Através de nota solicitada à assessoria de imprensa do Tribunal de Justiça pela reportagem, a 3ª Vara informou que os advogados de Manuel Regis foram recebidos por duas vezes pelo juiz Erico Rodrigues para que suas versões dos fatos fossem ouvidas. De acordo com a unidade, as "imputações de falso" serão apuradas durante o processo, em um momento próprio.

Contudo, foi ratificada a informação de que o elemento apontado pelos defensores não é suficiente para provocar a desconstituição da ordem de reintegração de posse liminar deferida. "Ademais, conforme consignado pelo programa que busca a apuração, a questão deve ser enfrentada, debatida e "rebatida" no âmbito do processo", conclui.

Em entrevista ao BNews, o juiz assessor da Corregedoria Geral de Justiça do TJBA, Moacir Reis Fernandes Filho, explicou que não há um processo administrativo formalmente instaurado contra Marluce de Santana Menezes, mas sim um procedimento administrativo em andamento para apurar o caso. Atualmente, este procedimento está na fase de resposta das alegações por parte da acusada.

"Não chega nem a se constituir em uma sindicância. Se houver elementos suficientes para a abertura de uma, nós indicaremos uma sindicância com finalidade de identificar a autoria da infração disciplinar - seja ela qual for- e a materialidade desta infração”, disse. A corregedoria é responsável por fiscalizar as atividades extrajudiciais, realizadas pelos cartórios.

O juiz ressalta que a acusada não é mais titular do 2º Cartório de Registros de Imóveis da Capital, e atualmente trabalha como assessora de um magistrado. Reis acrescenta que o prosseguimento do procedimento administrativo depende do julgador do feito atestar a legitimidade ou não do documento que a defesa de Manuel Regis aponta como falso . 

"Se os títulos são ou não inválidos, isso é o processo judicial que irá declarar, não o âmbito do processo administrativo. Se ela incorreu em imprudência ou negligência quando do ato registral, nós verificaremos", afirmou. Ele salienta que é fundamental que o poder judiciário, através de sua parte judicante, diga se os títulos eram ou não válidos. Só a partir daí que poderá ser analisado se a ex-delegatária atuou ou não nos termos da lei 6015, de 1973, quando realizou o registro. A norma dispõe a respeito a respeito de registros públicos.   

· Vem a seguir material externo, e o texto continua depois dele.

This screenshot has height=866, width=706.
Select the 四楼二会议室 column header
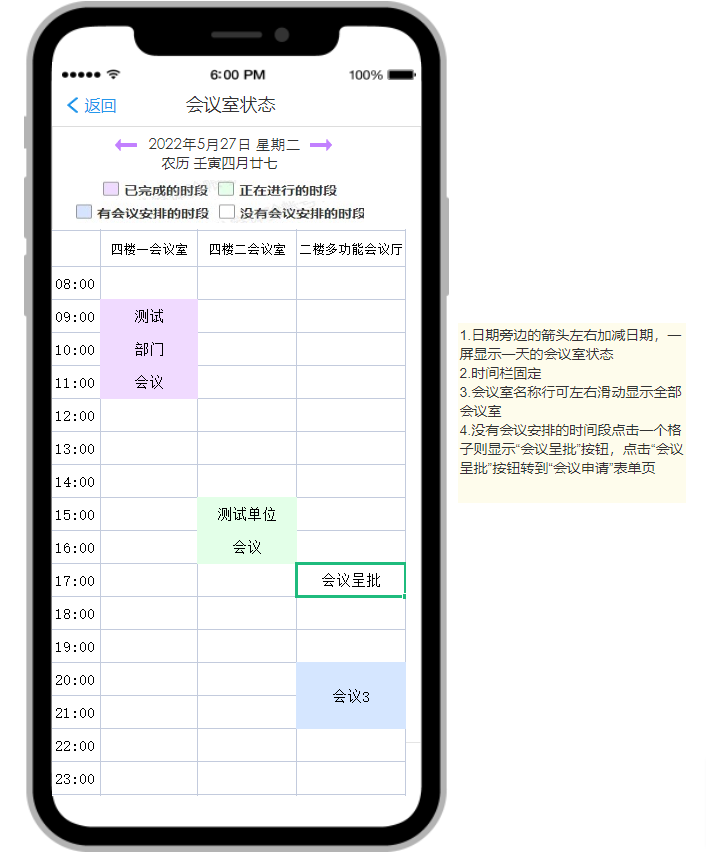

Leia a íntegra da nota encaminhada pela 3ª Vara Cível:

"Quanto à denúncia, objeto da informada apuração, cumpre esclarecer que tramita nesta 3ª Vara Cível a ação de reintegração de posse n.º 0571783-84.2017.8.05.0001, a qual fora inicialmente distribuída para a 5ª Vara Cível, cujo juiz titular deferiu a reintegração de posse liminar, o que, inclusive foi ratificado por decisão em sede de agravo de instrumento, vindo o feito, posteriormente, declinado para esta 3ª vara Cível em razão de conexão com outra ação possessória em trâmite nesta vara, envolvendo os mesmos supostos invasores, de forma que nesta 3ª vara deu-se efetivo cumprimento à reintegração que já havia sido validamente determinada. Cumpre informar que os advogados "denunciantes" foram recebidos por duas vezes por este juiz subscritor, ouvindo-se a versão dos mesmos, sendo que as imputações de "falso" serão objeto de apuração em momento próprio no processo, não se vislumbrando, todavia, elementos hábeis à desconstituição da ordem de reintegração de posse liminar que havia sido deferida, a qual, assim, teve seu cumprimento mantido. Ademais, conforme consignado pelo programa que busca a apuração, a questão deve ser enfrentada, debatida e "rebatida" no âmbito do processo."